Pedro Matías

Personal information
- Full name: Pedro Manuel Miguel Matías
- Date of birth: 11 October 1973 (age 52)
- Place of birth: Madrid, Spain
- Height: 1.86 m (6 ft 1 in)
- Position: Attacking midfielder

Youth career
- Ciudad de los Ángeles
- 1989–1993: Real Madrid

Senior career*
- Years: Team / Apps / (Gls)
- 1993–1994: Real Madrid C / 28 / (11)
- 1994–1996: Real Madrid B / 53 / (7)
- 1996–1997: Almería / 32 / (4)
- 1997–1998: Logroñés / 12 / (0)
- 1998–1999: Macclesfield Town / 22 / (2)
- 1999: Tranmere Rovers / 4 / (0)
- 1999–2004: Walsall / 144 / (26)
- 2004: → Blackpool (loan) / 7 / (1)
- 2004: Bristol Rovers / 0 / (0)
- 2004–2005: Kidderminster Harriers / 5 / (1)
- 2005: Ciempozuelos / 15 / (1)
- 2005–2006: Gimnástica Segoviana / 28 / (9)
- 2006–2007: Socuéllamos
- 2007–2009: Illescas / 66 / (12)
- 2009–2010: Vallecas / 20 / (0)
- 2010–2012: Carabanchel / 61 / (13)
- Total:  / 497 / (87)

International career
- 1994: Spain U21 / 1 / (0)

= Pedro Matías =

Spanish footballer

Pedro Manuel Miguel Matías (born 11 October 1973) is a Spanish retired footballer who played as an attacking midfielder.

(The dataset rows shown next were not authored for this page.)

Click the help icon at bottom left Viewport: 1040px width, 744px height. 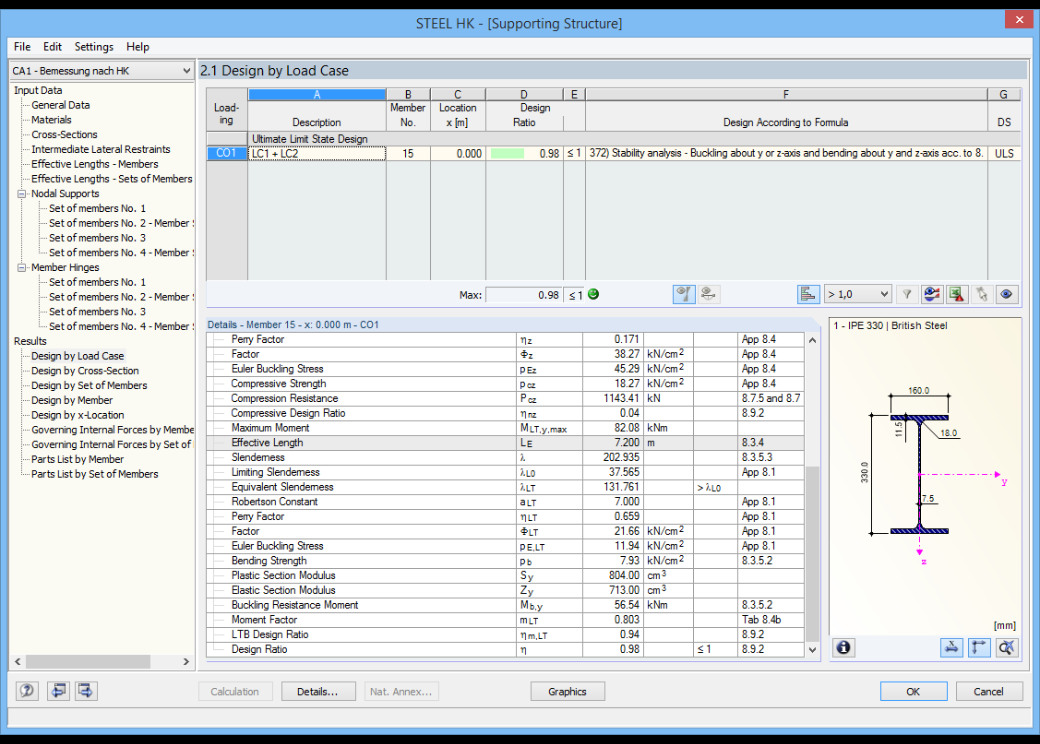click(x=27, y=691)
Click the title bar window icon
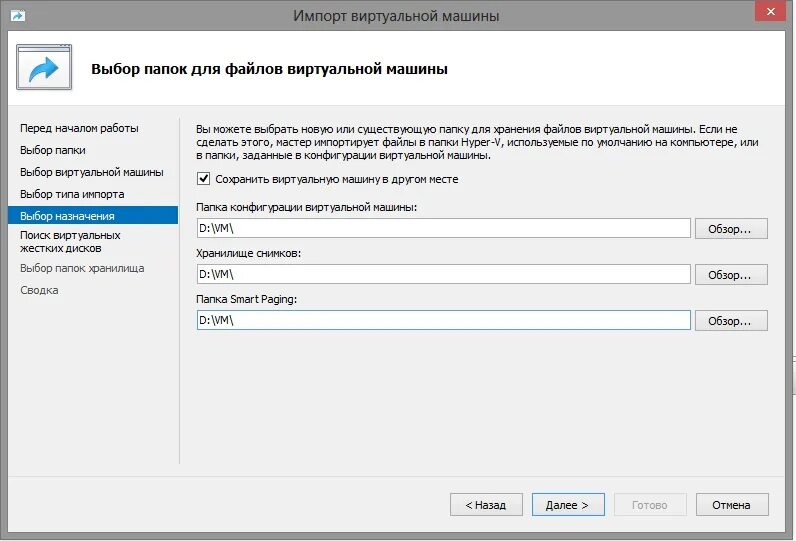This screenshot has height=541, width=796. [x=18, y=15]
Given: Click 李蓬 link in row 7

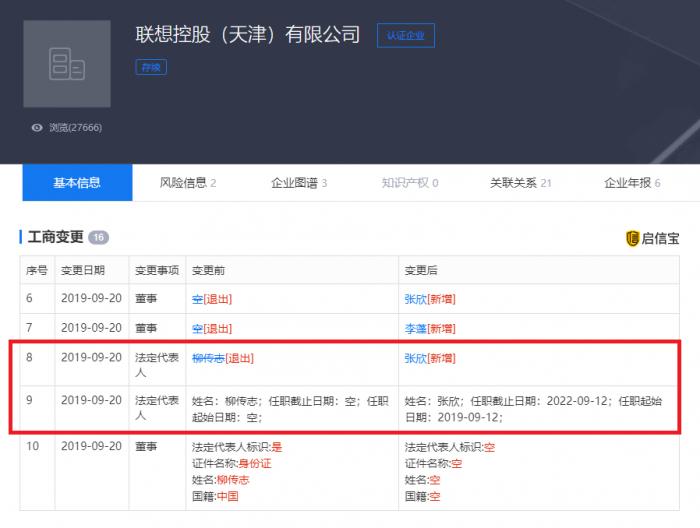Looking at the screenshot, I should coord(416,328).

He spent the vast majority of his professional career in England, representing six clubs, mainly Walsall for which he appeared in 162 competitive matches and scored 27 goals.

==Club career==
Born in Madrid, Matías was an unsuccessful Real Madrid youth graduate, only playing for its reserves for three seasons, two of those in the Segunda División. For 1996–97 he was released but stayed in that level, appearing regularly and being relegated with Almería.

After a couple of months with Logroñés also in the second tier, Matías left his homeland, going on to spend the following decade in the English Football League with six teams: Macclesfield Town, Tranmere Rovers, Walsall – by far his biggest spell with any club in the country, five seasons – Blackpool (where he scored once against Brighton & Hove Albion), Bristol Rovers and Kidderminster Harriers (netting against Grimsby Town). On 24 March 2001, whilst playing for the Saddlers, he scored a hat-trick in a 5–1 home win over Wycombe Wanderers, being crucial to the club's promotion; the following campaign he also figured prominently as Walsall finished 18th and out of the relegation zone, notably scoring twice in a 3–2 home defeat of Rotherham United.

Matías returned to Spain in 2005 aged 31, citing personal reasons, signing with lowly Gimnástica Segoviana of Tercera División and helping the Castile and León side to win their group albeit without a final playoff promotion. Subsequently, he saw out the remainder of his career in amateur football.